L’idea del rispetto delle differenze culturali e politiche tramonta definitivamente dopo i primi anni del governo di Benito Mussolini. L’amministrazione della provincia unica della “Venezia Tridentina” è inizialmente affidata ad un prefetto con sede a Trento. Solo nel 1927 sarà creata la Provincia di Bolzano da cui sarà però staccata la Bassa Atesina.

Il nascente regime, nel corso degli anni, applica in modo più o meno radicale i provvedimenti ideati da Ettore Tolomei, tendenti in primo luogo all’italianizzazione dell’Alto Adige. Si comincia col proibire l’uso del nome “Tirolo” e col sopprimere gradualmente, dal 1923, la lingua tedesca dalle scuole (con pochissime eccezioni) e dagli uffici pubblici. Viene introdotta la toponomastica italiana e, col tempo, è vietato l’uso dei nomi tedeschi. Si favorisce l’italianizzazione dei cognomi. I giornali non fascisti, sia tedeschi che italiani, vengono chiusi e si permettono ora solo le pubblicazioni, anche in lingua tedesca, che siano controllate dal regime o legate alla Chiesa. Il tutto si basa su di un’opera di mistificazione storica: “Lassù – dice Mussolini nel 1927 – non c’è che una minoranza di italiani che parlano un dialetto tedesco come lingua d’uso, e lo parlano solo da mezzo secolo”.
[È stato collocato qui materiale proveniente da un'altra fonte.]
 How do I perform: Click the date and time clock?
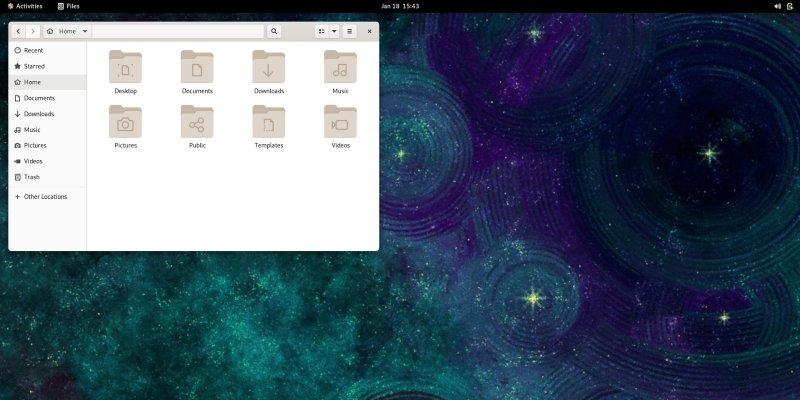pos(399,6)
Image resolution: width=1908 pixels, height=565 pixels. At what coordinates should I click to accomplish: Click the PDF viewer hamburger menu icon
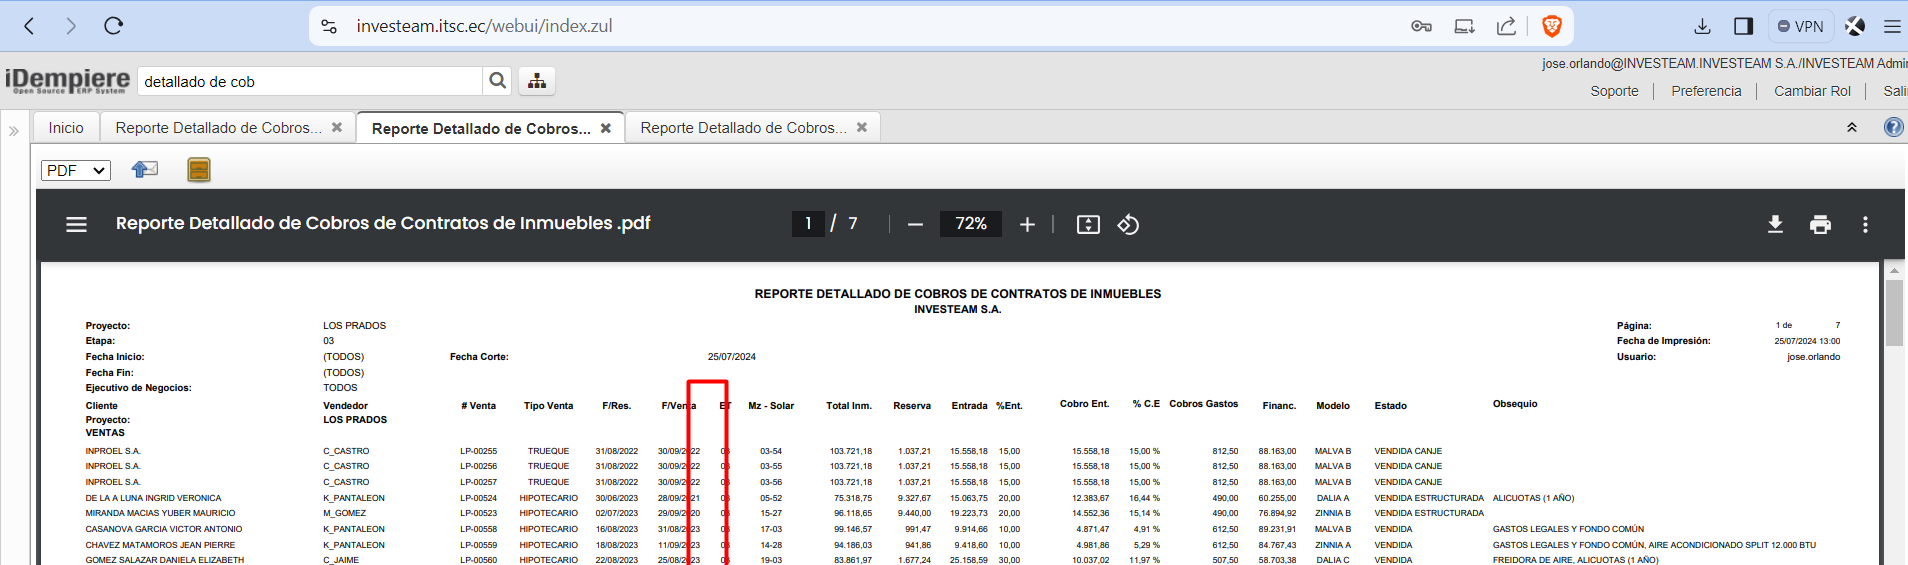coord(76,224)
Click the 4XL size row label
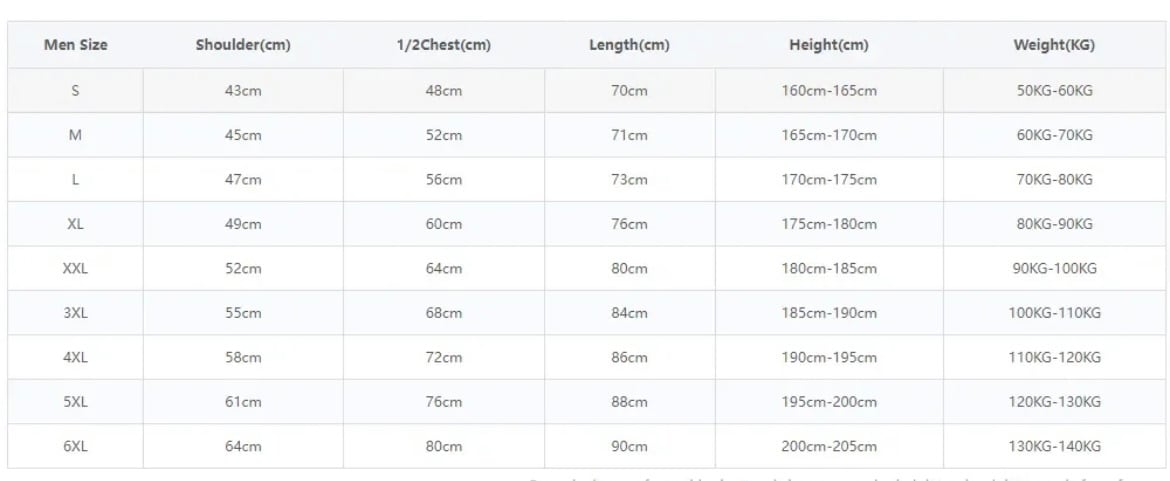The width and height of the screenshot is (1170, 481). coord(75,358)
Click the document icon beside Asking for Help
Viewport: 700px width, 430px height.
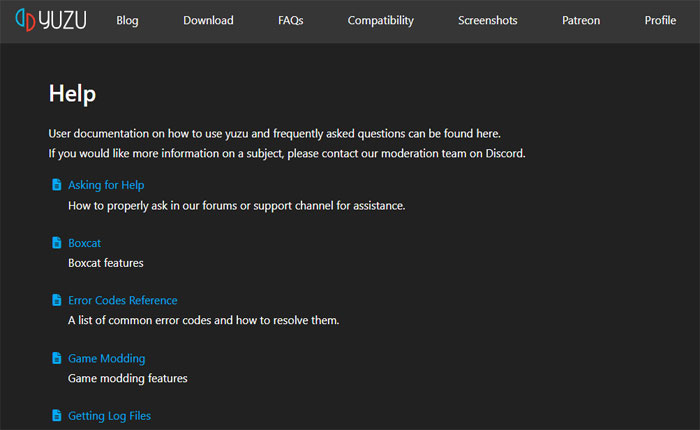(x=56, y=185)
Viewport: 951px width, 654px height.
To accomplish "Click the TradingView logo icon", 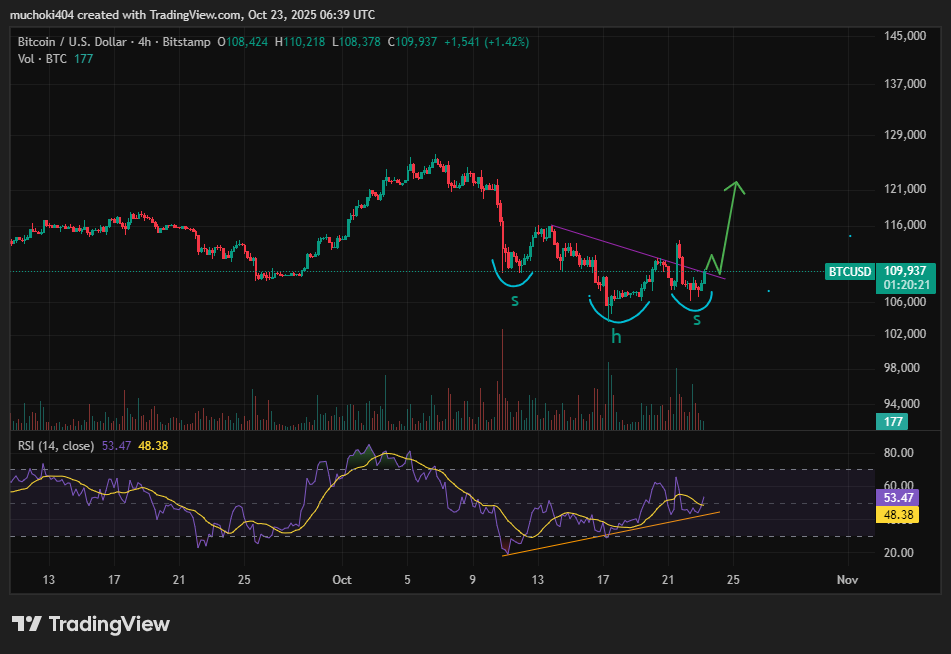I will [x=27, y=624].
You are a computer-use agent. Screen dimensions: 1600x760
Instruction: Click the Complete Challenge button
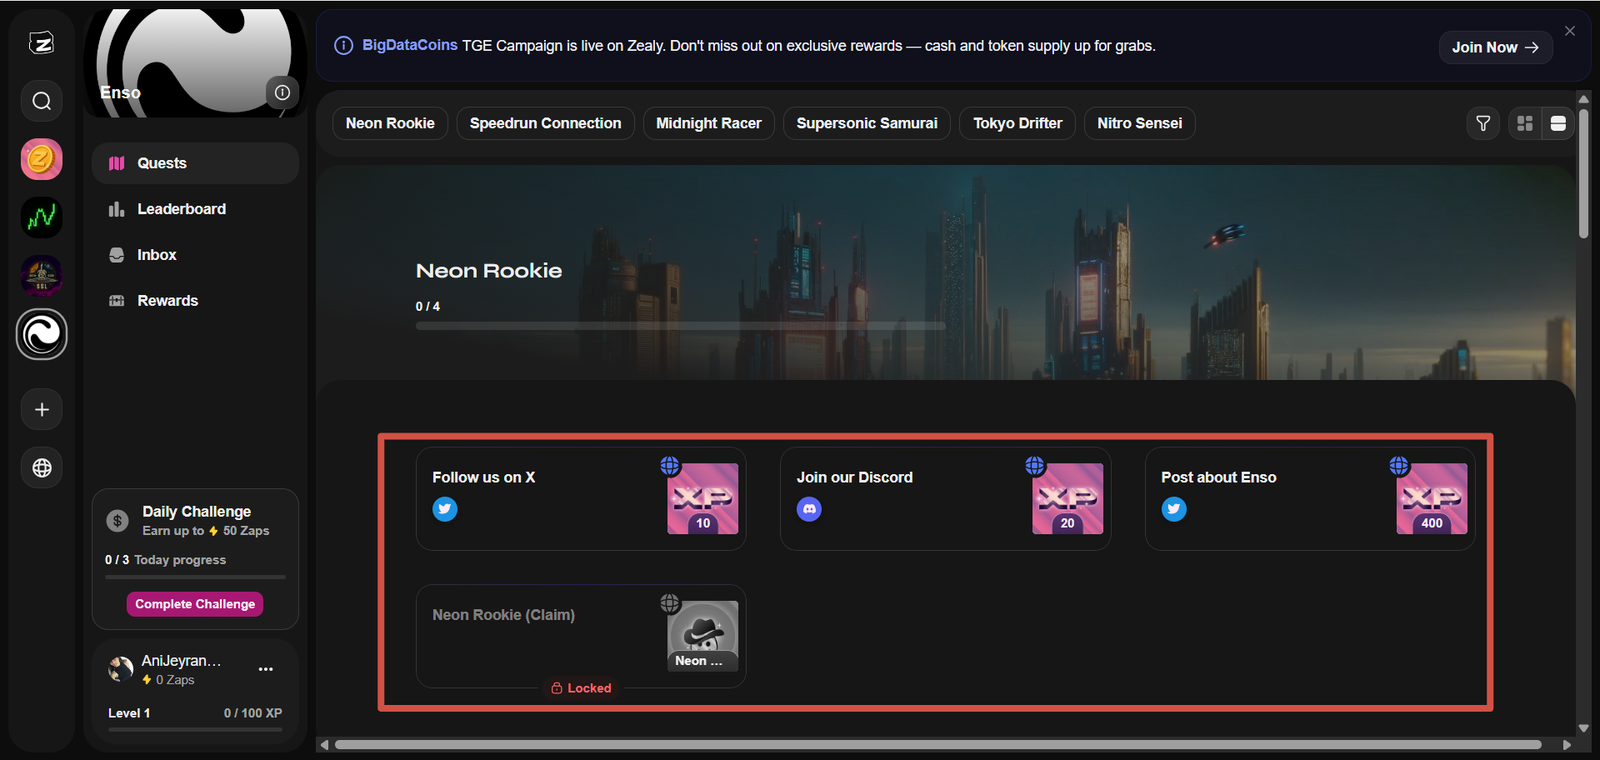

Come nel resto del Paese, i partiti non fascisti e molte associazioni sono sciolti e le amministrazioni comunali elette vengono sostituite dai podestà, quasi tutti di lingua italiana. Gli impiegati pubblici di lingua tedesca sono tendenzialmente allontanati e rimpiazzati. Anche i trentini impiegati in Alto Adige, dalla metà degli anni Trenta, saranno in gran parte trasferiti fuori provincia.

Vengono pure messi in atto provvedimenti, in realtà con poco successo, per acquisire poderi da affidare a contadini delle “vecchie province” e sono abrogati antichi usi come quello del “maso chiuso”, che ha lo scopo di impedire il frazionamento dei terreni.

La classe dirigente di lingua tedesca in un primo tempo cerca di venire a patti col nuovo regime finché non prevale definitivamente la linea dura dettata da Tolomei. Le proteste cessano dopo i primi anni, con l’avvio della dittatura vera e propria. Per salvaguardare la madrelingua bandita dall’insegnamento, si crea una rete di scuole clandestine (la “scuola nelle catacombe”) che il regime spesso reprime duramente.

Nel corso degli anni il Governo favorirà l’immigrazione di persone di lingua italiana dal resto del Paese allo scopo di sovvertire i rapporti numerici tra i gruppi linguistici. Anche a questo scopo sarà creata, dal 1935, la Zona industriale di Bolzano e si farà spazio a nuovi insediamenti.

Da: P. Valente, F. de Battaglia, Trentino Alto Adige. La nostra storia. Nomi fatti e volti di un territorio e del suo giornale. 2 volumi. SETA, Bolzano 2005.